Friday, October 27, 2006

I Understood There Was to Be No Math

Firejoemorgan.blogspot.com is a pretty funny baseball site. The guys who run it can be entertaining writers. They also will never, ever achieve the wider audience they deserve unless they drop some bad habits.

Habit One: Don't Beat a Dead Horse. That's What Talk Radio is For. Fjm.com doesn't think David Eckstein is a very good player, and doesn't it like it when people who do, especially sportswriters, say so. OK. Truth be told, Eckstein is an OK player who'll buy a ticket to enter Cooperstown just like the rest of us. He's no bum, but he's no Jeter or Carlos Guillen either. Hell, he's no Jimmy Rollins.

The time to point this out, however, is not when the Cardinals' shortstop was one of the big contributors in a win that put his team one more win away from winning the World Series. All World Series heroes are made out to be better players than they are on their less well-noticed days. Go to the BPL and look up the stories on the first Series. Same deal. That's not writers making a categorical statement of baseball knowledge as bloggers do. It's hard to write about the World Series and not focus on the people in it. When they do good, there's an echo effect.

Habit Two: Don't use statistics only you and your nerd friends have heard of. If you can't make a good argument using the same stats God gave John McGraw, odds are there's a hole in your argument that needs mending.

One member of Fjm wrote, or more accurately, toted up a long post ridiculing the idea Jeter was the best offensive player in the American League in 2006. Jeter wasn't. He doesn't hit for enough power to be the best offensive player.

See how simple that was. I made the same point as Fjm in a mere 14 words, many of them short ones. The Jeter hater on the site needed almost 14 statistics I had never heard of.
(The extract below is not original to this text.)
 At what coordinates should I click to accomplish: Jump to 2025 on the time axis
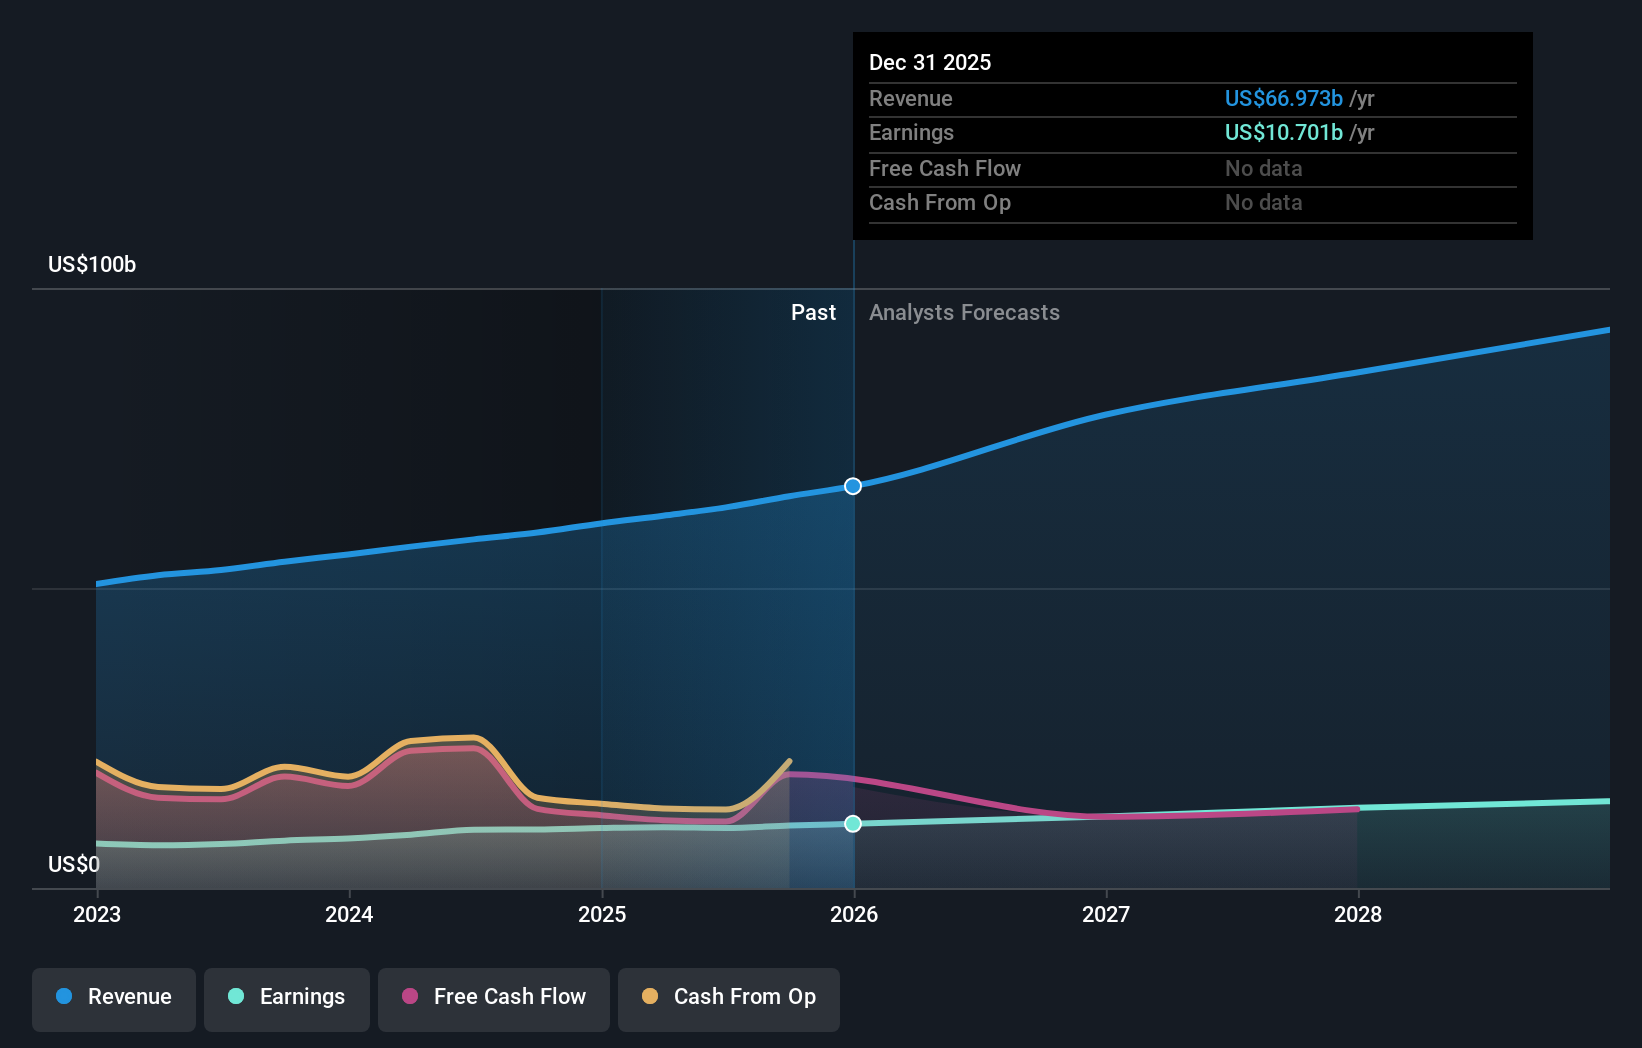[602, 915]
Forget VORP or win-shares, concepts I grasp although I don't use. These were VORPs love children. They were terms left over from that CBS cop show where the math nerd prodgy solves murders on the blackboard.

The post was in-crowd cult overkill. Those who know what the abbreviations mean were the hip crowd, a group I left in all aspects of life around 1973. Those who didn't were probably the clueless type of sportswriters who might point out that of all the GOOD offensive players in the AL, Jeter was the one who most raised his performance above his already high career norms, in a season where the Yankees would've sunk like a stone had he not.

I strongly suspect the Fjm post was a pre-emptive strike against the dire possibility Jeter will be named MVP next month, which he likely will, and deservedly so. Should that happen, I see more stats of the 23rd century in Forejoemorgan's future.

I'm all for amateur baseball commentators. At present, I AM one. I'm not even against math and science, as long as they give me a wide berth. And believe me, I love a good baseball argument.

But fellas, it's tough to conduct an argument when one side is speaking a language known only to itself. Fjm's problem is the same one many of the new-wave numbers crunchers have. Reading them is akin to reading the most popular baseball writer in Helsinki-in the original Finnish.

1 Comments:

At 9:18 AM, Anonymous Anonymous said...

Fantastic post, Mike. I thought the same thing when reading fjm's argument. I'm an engineer who deals with math & science all day, and that Jeter argument read like one of my college textbooks.